Material to process: Begin
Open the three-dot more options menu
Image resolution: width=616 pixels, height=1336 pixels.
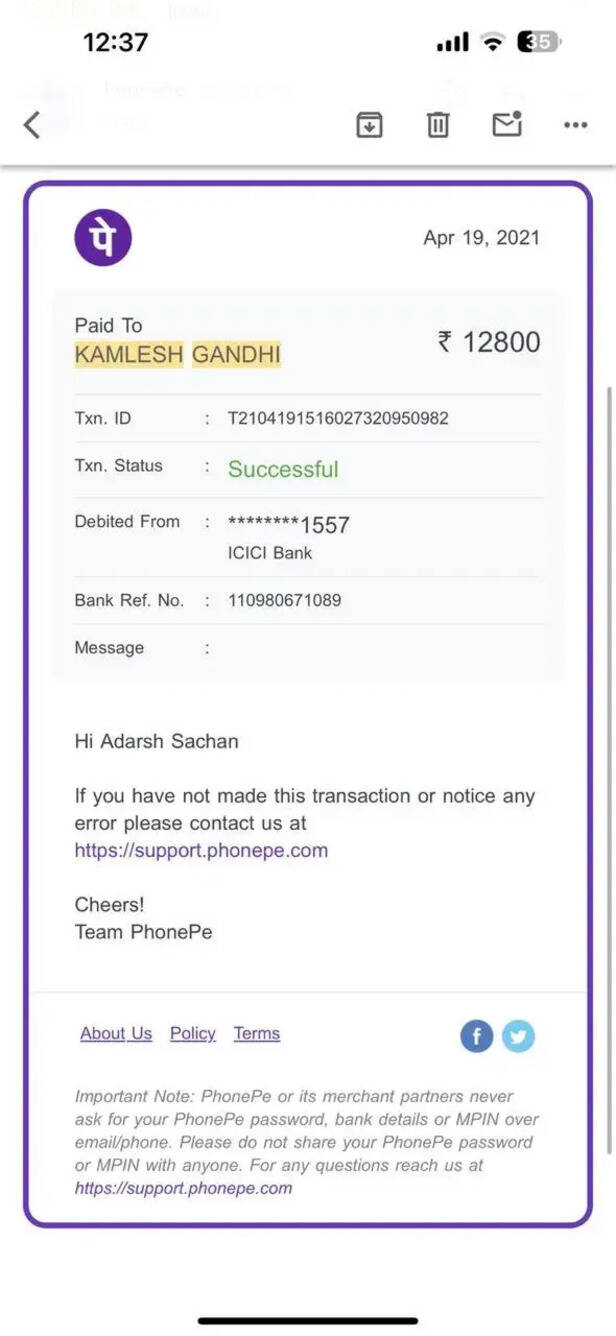click(575, 125)

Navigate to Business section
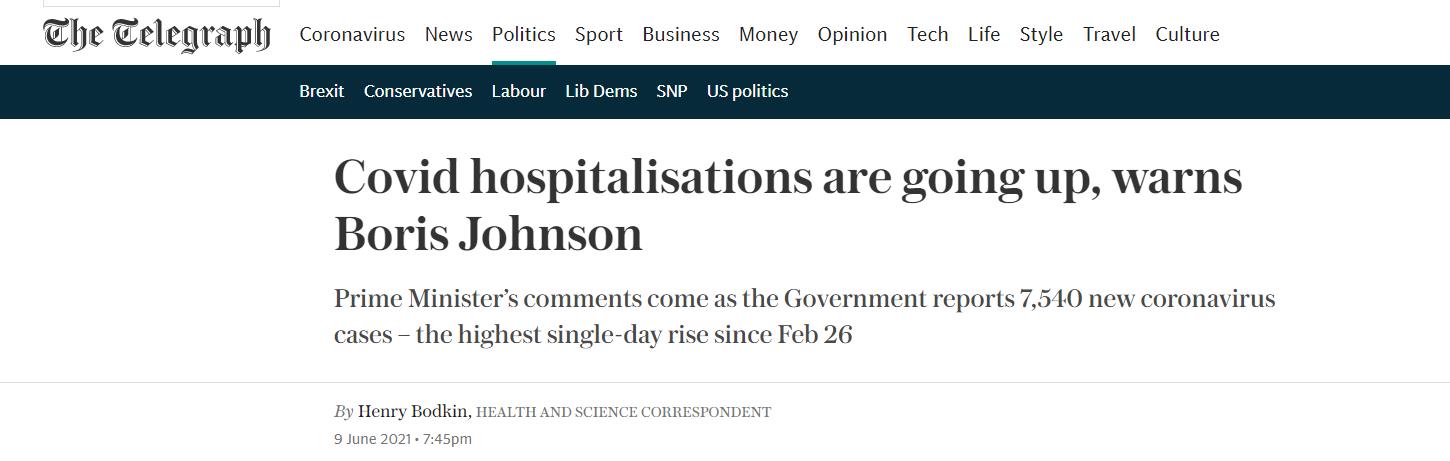click(x=681, y=34)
Material to process: End
■ Goal of the exercise: Your answer is an exact copy of the records above, stripped of pictures.

■ Answer area:
Open the three-dot more options menu
Image resolution: width=616 pixels, height=1336 pixels.
click(575, 125)

Navigate to Business section
click(x=681, y=34)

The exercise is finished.